Michael Schwartz, MD Reviews Hippocrates Cried by Michael Alan Taylor

Michael Schwartz, MD

October 29, 2013 - A review of Michael Alan Taylor’s latest book, Hippocrates Cried: The Decline of American Psychiatry, by Michael Schwartz, MD appeared in the August issue of The Pharos, the journal of the Alpha Omega Alpha Honor Medical Society. While taking Dr. Taylor to task for his hostility and contempt for his fellow psychiatrists, Dr. Schwartz found valuable lessons in Dr. Taylor’s book, especially his censure of intellectual laziness among some practicing psychiatrists and his commentary on the unwarranted uses of newer pharmacological agents and the broadening of diagnostic categories to justify the practice.

Dr. Schwartz situates Dr. Taylor’s critique of American psychiatry within the context of a field that is divided internally and subject to persistent external attack. The development of Freudian psychoanalysis in the early twentieth century and the introduction of psychotropic medications in mid-century provide the scientific grounding for much of today’s clinical practice of psychiatry, but despite advances in genetics and imaging, researchers have yet to discover the brain mechanisms responsible for psychiatric disorders, leaving them open to the charge of practicing without a firm scientific basis.
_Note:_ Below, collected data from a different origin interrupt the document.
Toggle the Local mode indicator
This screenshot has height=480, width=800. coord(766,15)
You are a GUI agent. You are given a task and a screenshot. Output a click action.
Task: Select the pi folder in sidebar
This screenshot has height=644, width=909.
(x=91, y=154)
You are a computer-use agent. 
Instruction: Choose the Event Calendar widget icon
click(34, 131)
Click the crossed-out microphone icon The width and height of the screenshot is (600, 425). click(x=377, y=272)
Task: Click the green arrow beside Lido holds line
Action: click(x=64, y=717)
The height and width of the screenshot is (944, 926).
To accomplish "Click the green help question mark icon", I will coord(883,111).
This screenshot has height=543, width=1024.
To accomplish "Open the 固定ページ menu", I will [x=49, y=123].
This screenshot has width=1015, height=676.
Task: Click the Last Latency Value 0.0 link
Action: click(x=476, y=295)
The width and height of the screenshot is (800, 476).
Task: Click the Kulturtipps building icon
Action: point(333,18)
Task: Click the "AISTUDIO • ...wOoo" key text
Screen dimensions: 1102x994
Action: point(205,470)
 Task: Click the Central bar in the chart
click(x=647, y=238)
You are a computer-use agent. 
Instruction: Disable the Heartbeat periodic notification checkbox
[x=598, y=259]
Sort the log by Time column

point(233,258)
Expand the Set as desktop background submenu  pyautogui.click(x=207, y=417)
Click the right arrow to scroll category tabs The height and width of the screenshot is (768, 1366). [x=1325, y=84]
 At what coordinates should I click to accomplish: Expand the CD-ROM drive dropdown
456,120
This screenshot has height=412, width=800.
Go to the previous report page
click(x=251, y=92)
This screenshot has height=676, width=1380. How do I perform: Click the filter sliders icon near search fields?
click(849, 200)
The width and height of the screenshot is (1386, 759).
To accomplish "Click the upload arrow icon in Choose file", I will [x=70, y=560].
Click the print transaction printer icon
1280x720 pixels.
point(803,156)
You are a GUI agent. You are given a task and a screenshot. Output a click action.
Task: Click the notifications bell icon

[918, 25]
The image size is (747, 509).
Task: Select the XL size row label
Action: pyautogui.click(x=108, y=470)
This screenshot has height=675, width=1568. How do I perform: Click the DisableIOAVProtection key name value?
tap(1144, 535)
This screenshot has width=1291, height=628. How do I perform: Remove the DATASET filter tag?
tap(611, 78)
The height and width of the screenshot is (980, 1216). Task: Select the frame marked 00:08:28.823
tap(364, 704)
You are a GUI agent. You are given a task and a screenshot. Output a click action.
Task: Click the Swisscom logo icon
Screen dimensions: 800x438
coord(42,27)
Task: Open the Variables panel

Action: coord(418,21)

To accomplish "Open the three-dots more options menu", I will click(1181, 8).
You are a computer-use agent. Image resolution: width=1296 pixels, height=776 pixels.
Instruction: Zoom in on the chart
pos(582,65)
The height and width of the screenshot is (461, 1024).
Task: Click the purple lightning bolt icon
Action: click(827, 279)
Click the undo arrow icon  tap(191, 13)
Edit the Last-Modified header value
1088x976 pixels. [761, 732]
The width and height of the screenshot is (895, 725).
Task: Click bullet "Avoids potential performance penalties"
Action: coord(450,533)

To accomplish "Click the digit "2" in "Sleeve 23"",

Dr. Schwartz commends Dr. Taylor for his intellectual rigor and his diagnostic acumen, but he found his trenchant attacks off-putting. “Successful psychiatrists learn early on that the key to facing the daily challenges of psychiatric practice is to maintain a positive and supportive attitude,” Dr. Schwartz said. But he advised his colleagues to put aside Dr. Taylor’s ill-temper in order to learn from him. “Readers who can get past his cantankerousness will find much food for thought,” Dr. Schwartz concluded.